GitHub | PyPI | Issues | Changelog
The interleave
package provides a function of the same name that takes a
number of iterators, runs them in separate threads, and yields the values
produced as soon as each one is available.
interleave
requires Python 3.8 or higher. Just use pip for Python 3 (You have pip, right?) to install
interleave
and its dependencies:
python3 -m pip install interleave
>>> from time import sleep, strftime
>>> from interleave import interleave
>>>
>>> def sleeper(idno, delays):
... for i, d in enumerate(delays):
... sleep(d)
... yield (idno, i)
...
>>> with interleave(
... [
... sleeper(0, [0, 1, 2]),
... sleeper(1, [2, 2, 2]),
... sleeper(2, [5, 2, 1]),
... ]
... ) as it:
... for x in it:
... print(strftime("%H:%M:%S"), x)
...
22:08:39 (0, 0)
22:08:40 (0, 1)
22:08:41 (1, 0)
22:08:42 (0, 2)
22:08:43 (1, 1)
22:08:44 (2, 0)
22:08:45 (1, 2)
22:08:46 (2, 1)
22:08:47 (2, 2)
interleave.interleave(
iterators: Iterable[Iterator[T]],
*,
max_workers: Optional[int] = None,
thread_name_prefix: str = "",
queue_size: Optional[int] = None,
onerror: interleave.OnError = interleave.STOP,
) -> interleave.Interleaver[T]
interleave()
runs the given iterators in separate threads and returns an
iterator that yields the values yielded by them as they become available. (See
below for details on the Interleaver
class.)
The max_workers
and thread_name_prefix
parameters are passed through to
the underlying concurrent.futures.ThreadPoolExecutor
(q.v.). max_workers
determines the
maximum number of iterators to run at one time.
The queue_size
parameter sets the maximum size of the queue used internally
to pipe values yielded by the iterators; when the queue is full, any iterator
with a value to yield will block waiting for the next value to be dequeued by a
call to the interleaver's __next__
. When queue_size
is None
(the
default), interleave()
uses a queue.SimpleQueue
, which has no maximum
size. When queue_size
is non-None
(including zero, signifying no
maximum size), interleave()
uses a queue.Queue
, whose get()
method
is uninterruptible (including by KeyboardInterrupt
) on Windows.
The onerror
parameter is an enum that determines how interleave()
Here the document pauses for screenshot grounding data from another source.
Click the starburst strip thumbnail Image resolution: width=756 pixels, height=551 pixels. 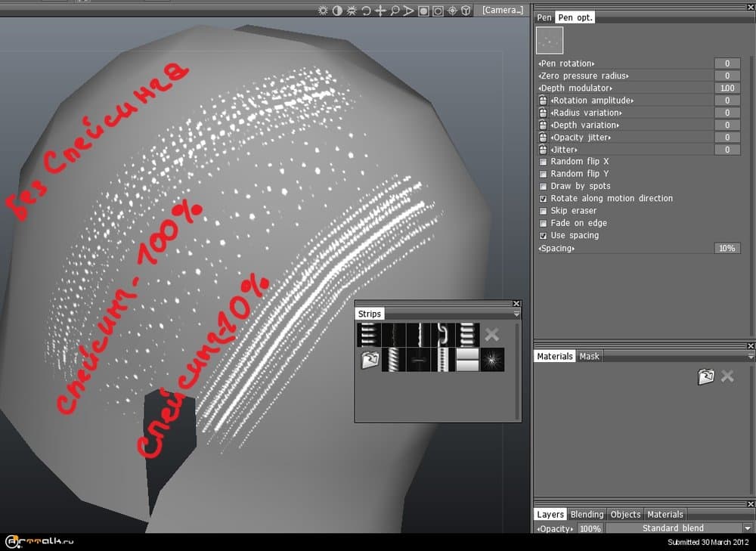click(x=492, y=360)
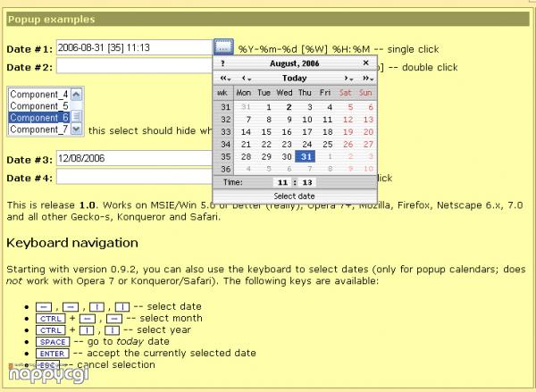Click the Date #1 text field
Image resolution: width=536 pixels, height=392 pixels.
click(x=132, y=46)
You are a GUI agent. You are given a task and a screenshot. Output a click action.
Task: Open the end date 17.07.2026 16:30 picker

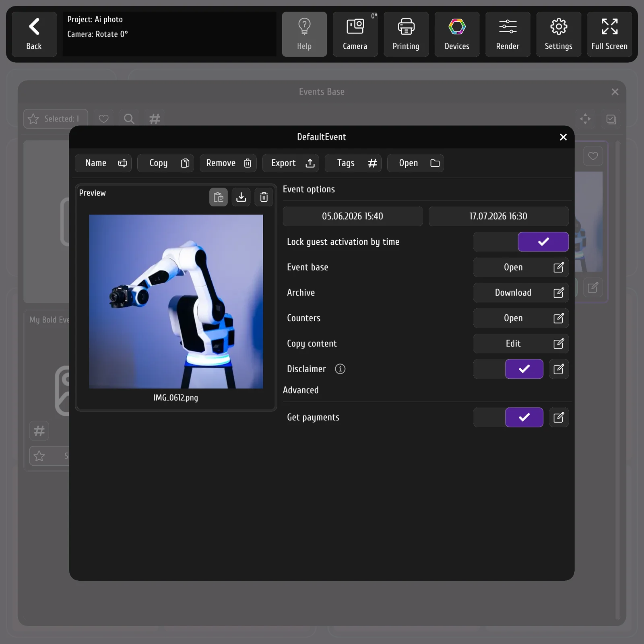point(499,217)
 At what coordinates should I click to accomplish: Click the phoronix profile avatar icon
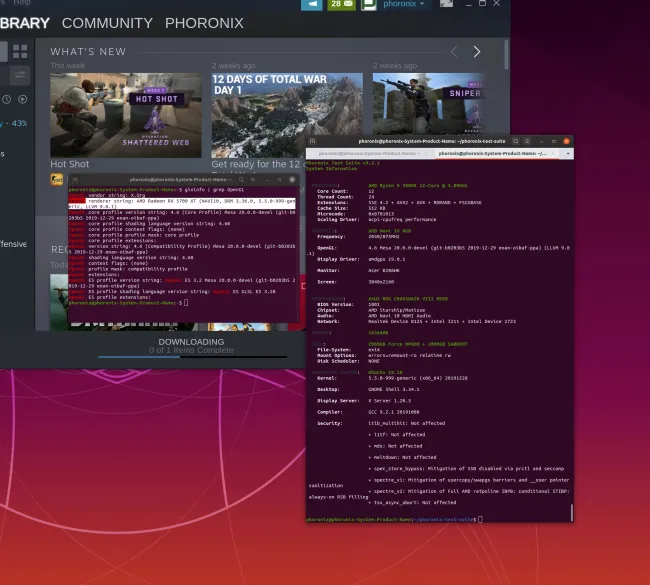368,5
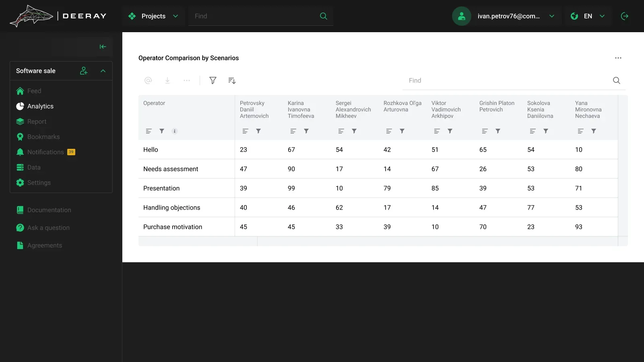Viewport: 644px width, 362px height.
Task: Go to Notifications in the sidebar
Action: click(x=45, y=152)
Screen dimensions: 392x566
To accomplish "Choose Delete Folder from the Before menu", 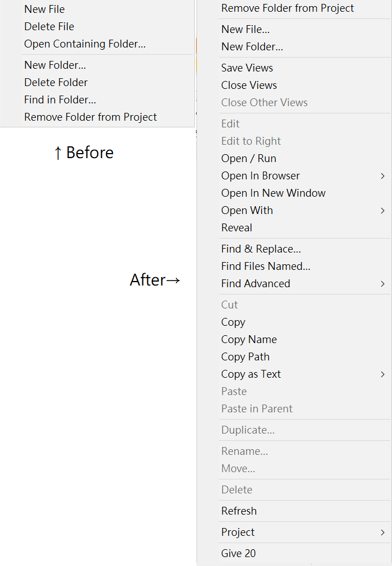I will point(56,83).
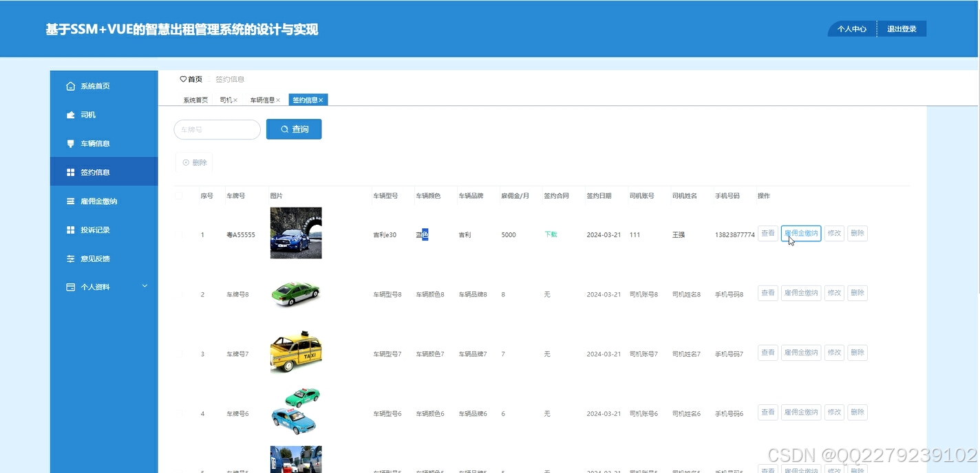Tick the checkbox for row 粤A55555
Image resolution: width=980 pixels, height=473 pixels.
pos(180,234)
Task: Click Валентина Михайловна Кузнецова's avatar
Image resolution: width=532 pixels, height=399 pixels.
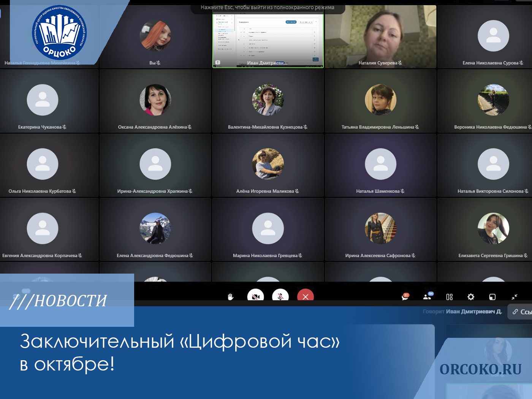Action: coord(268,100)
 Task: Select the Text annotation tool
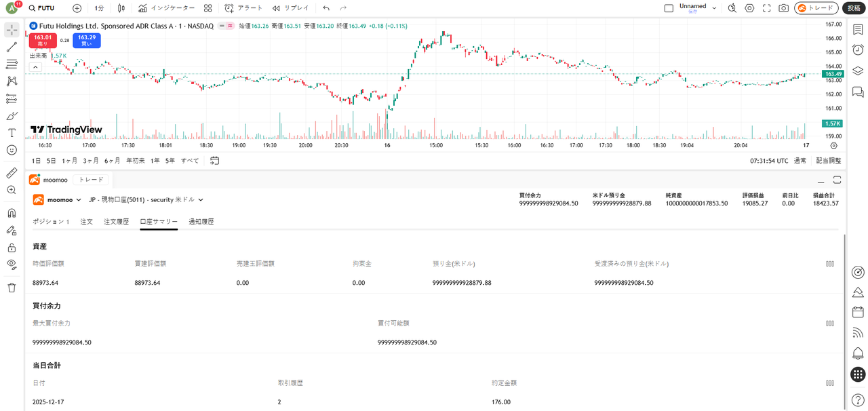click(x=12, y=133)
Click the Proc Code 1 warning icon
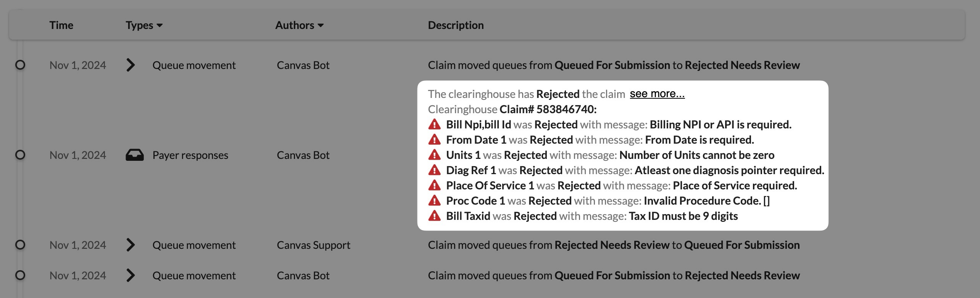Viewport: 980px width, 298px height. [434, 201]
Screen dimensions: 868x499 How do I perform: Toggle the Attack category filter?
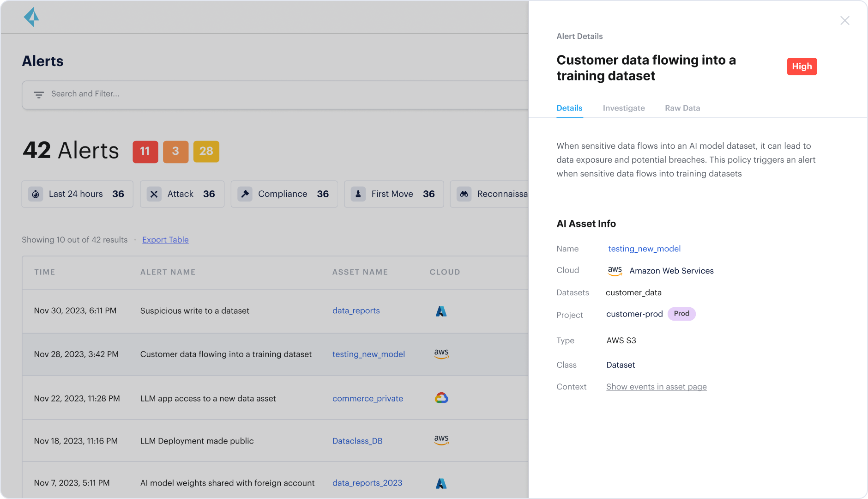[182, 194]
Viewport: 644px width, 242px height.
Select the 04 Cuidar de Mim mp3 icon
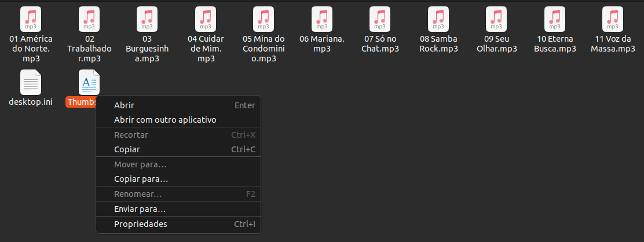(x=206, y=19)
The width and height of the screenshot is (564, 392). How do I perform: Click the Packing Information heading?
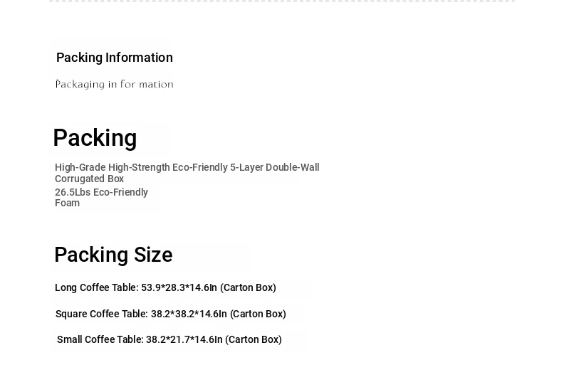coord(115,58)
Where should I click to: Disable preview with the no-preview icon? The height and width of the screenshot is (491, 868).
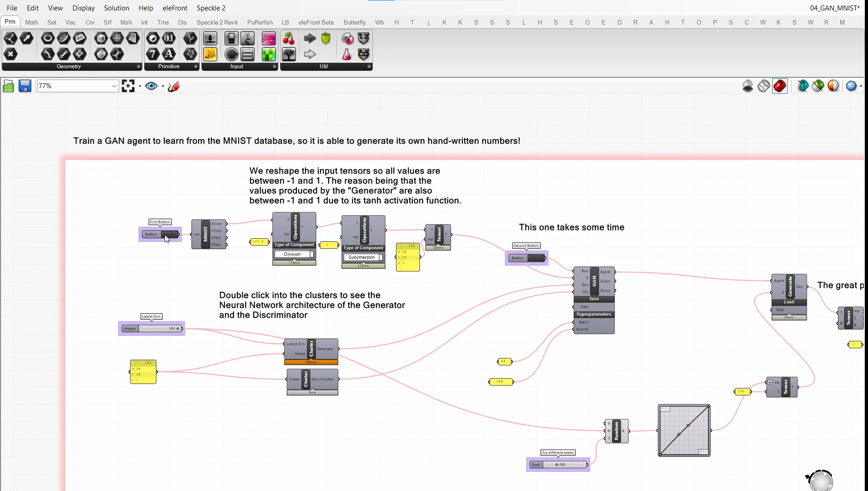748,86
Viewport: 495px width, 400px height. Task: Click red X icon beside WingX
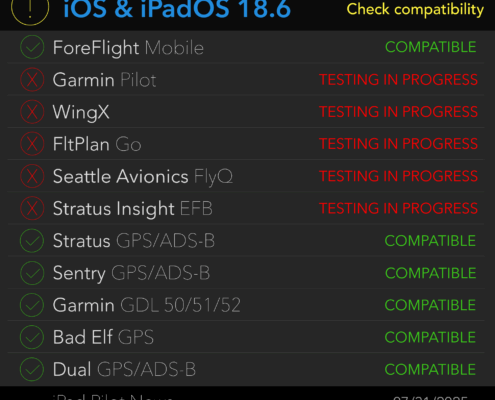pos(32,112)
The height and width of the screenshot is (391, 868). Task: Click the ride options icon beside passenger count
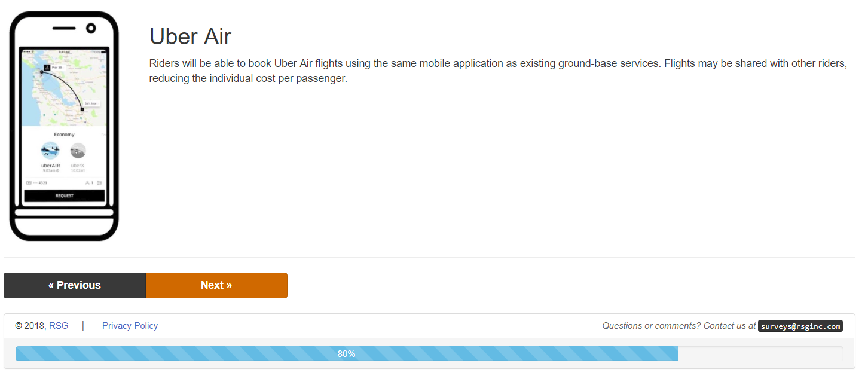click(99, 182)
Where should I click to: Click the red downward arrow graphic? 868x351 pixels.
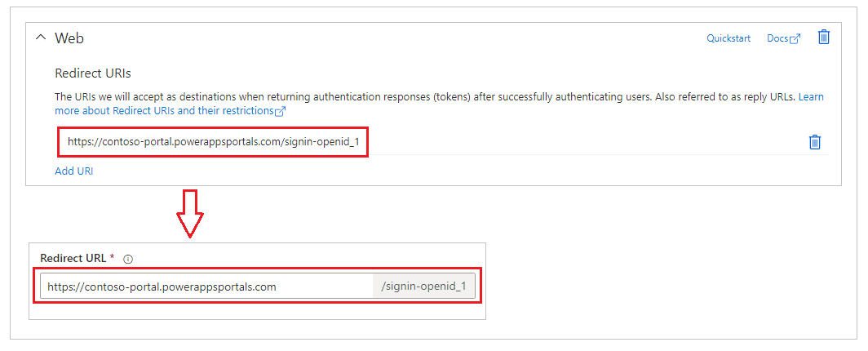click(190, 214)
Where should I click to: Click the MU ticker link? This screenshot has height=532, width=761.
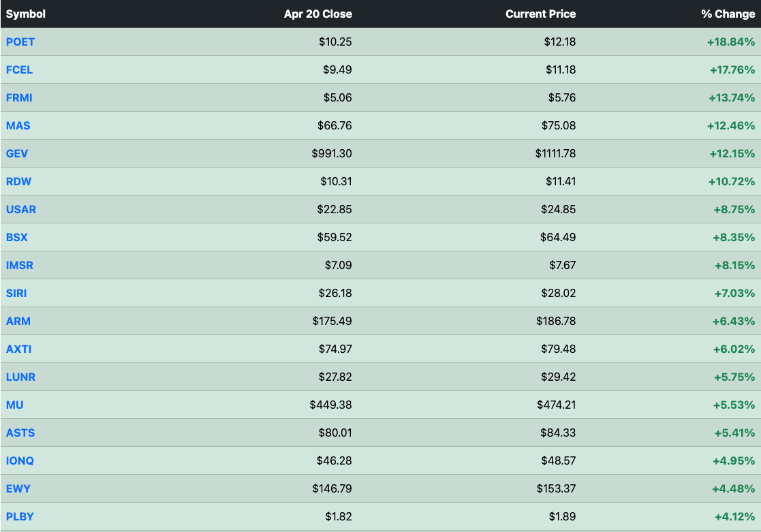(14, 405)
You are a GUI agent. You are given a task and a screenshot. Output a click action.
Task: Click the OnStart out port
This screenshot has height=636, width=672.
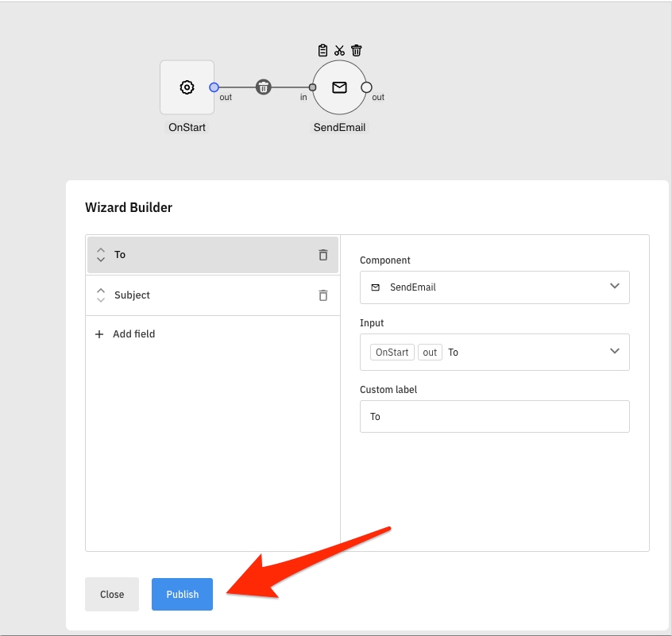point(214,87)
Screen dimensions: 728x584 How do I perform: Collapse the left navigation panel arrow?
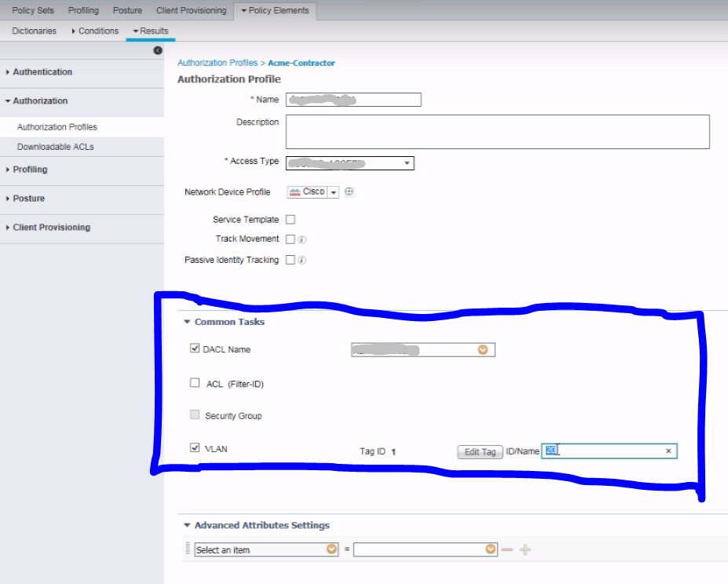[157, 49]
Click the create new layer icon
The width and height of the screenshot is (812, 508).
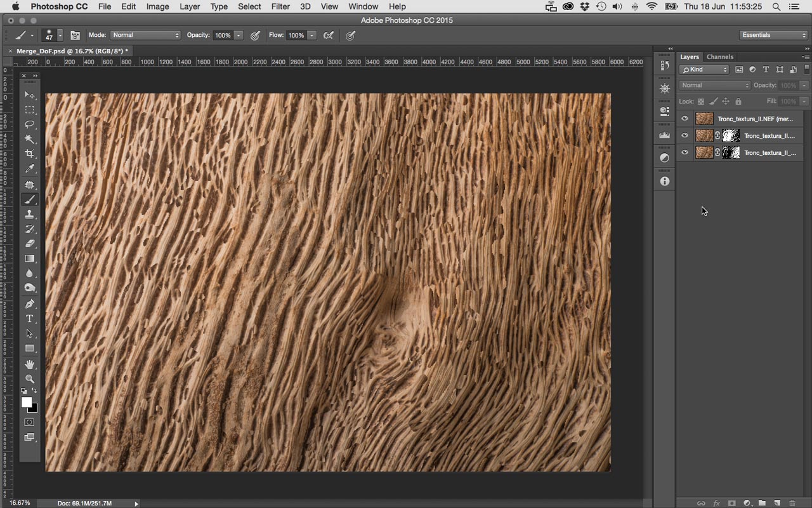pyautogui.click(x=776, y=503)
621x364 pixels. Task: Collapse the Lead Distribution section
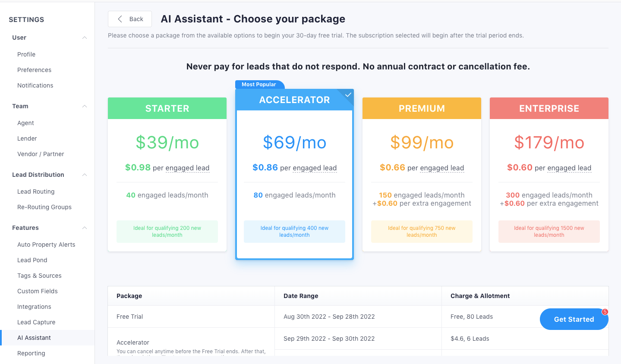click(x=85, y=175)
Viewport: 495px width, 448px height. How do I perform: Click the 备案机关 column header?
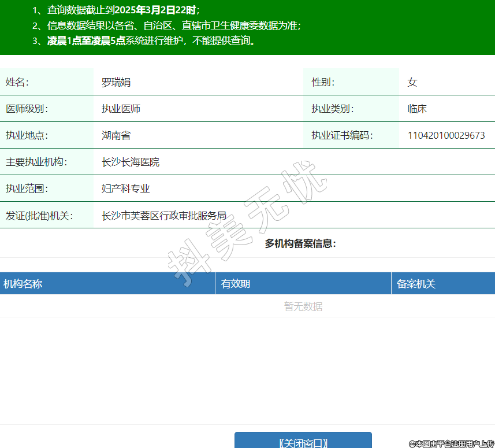[416, 284]
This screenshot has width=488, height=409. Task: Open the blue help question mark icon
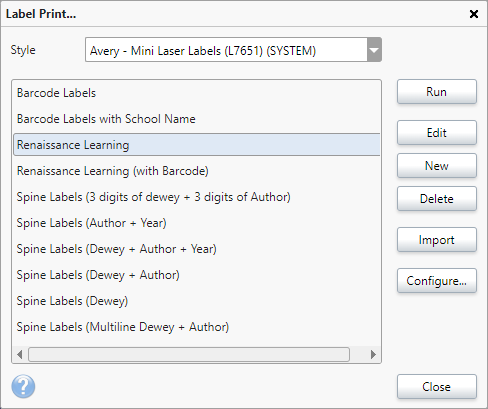coord(23,387)
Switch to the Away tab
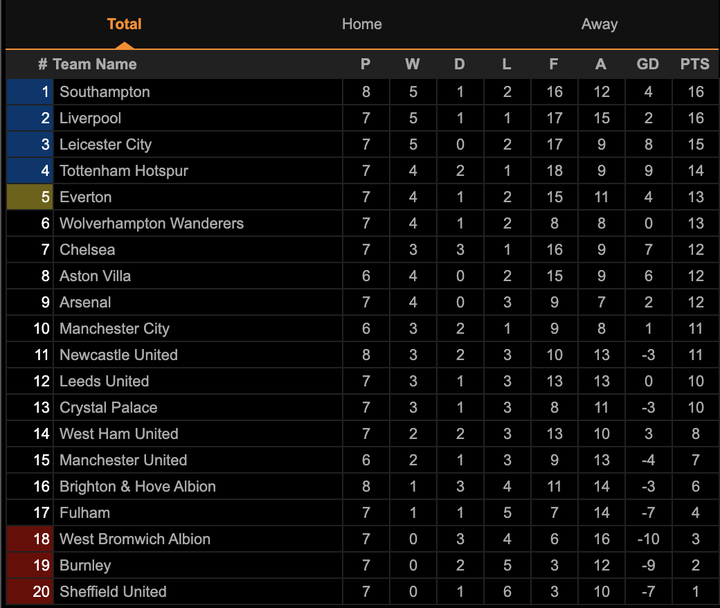The image size is (720, 608). point(599,24)
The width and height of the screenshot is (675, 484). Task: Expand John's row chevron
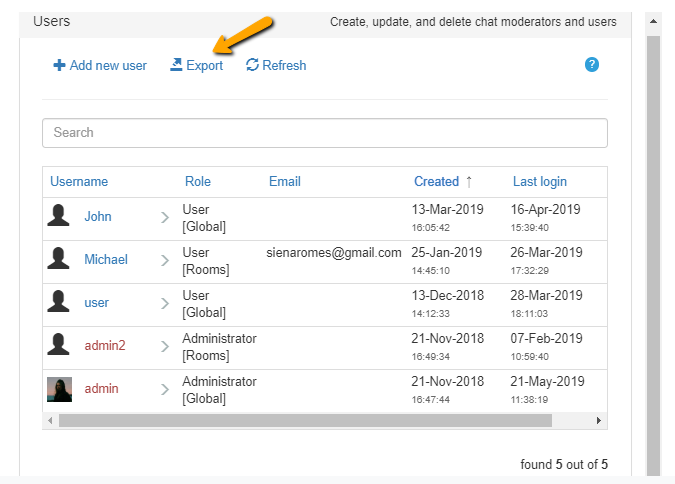[165, 218]
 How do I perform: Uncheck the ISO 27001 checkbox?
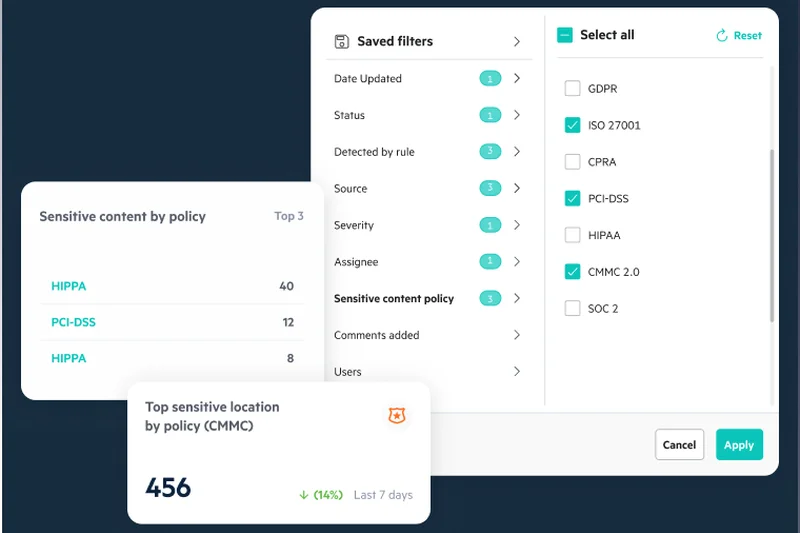click(x=572, y=125)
should behave if one of the iterators raises an exception. The possible values
are:
STOP
- (default) Stop iterating over all iterators, cancel any outstanding iterators that haven't been started yet, wait for all running threads to finish, and reraise the exception. Note that, due to the inability to stop an iterator between yields, the "waiting" step involves waiting for each currently-running iterator to yield its next value before stopping. This can deadlock if the queue fills up in the interim.
DRAIN
- Like
STOP
, but any remaining values yielded by the iterators before they finish are yielded by the interleaver before raising the exception FINISH_ALL
- Continue running as normal and reraise the exception once all iterators have finished
FINISH_CURRENT
- Like
FINISH_ALL
, except that only currently-running iterators are run to completion; any iterators whose threads haven't yet been started when the exception is raised will have their jobs cancelled
Regardless of the value of onerror
, any later exceptions raised by
iterators after the initial exception are discarded.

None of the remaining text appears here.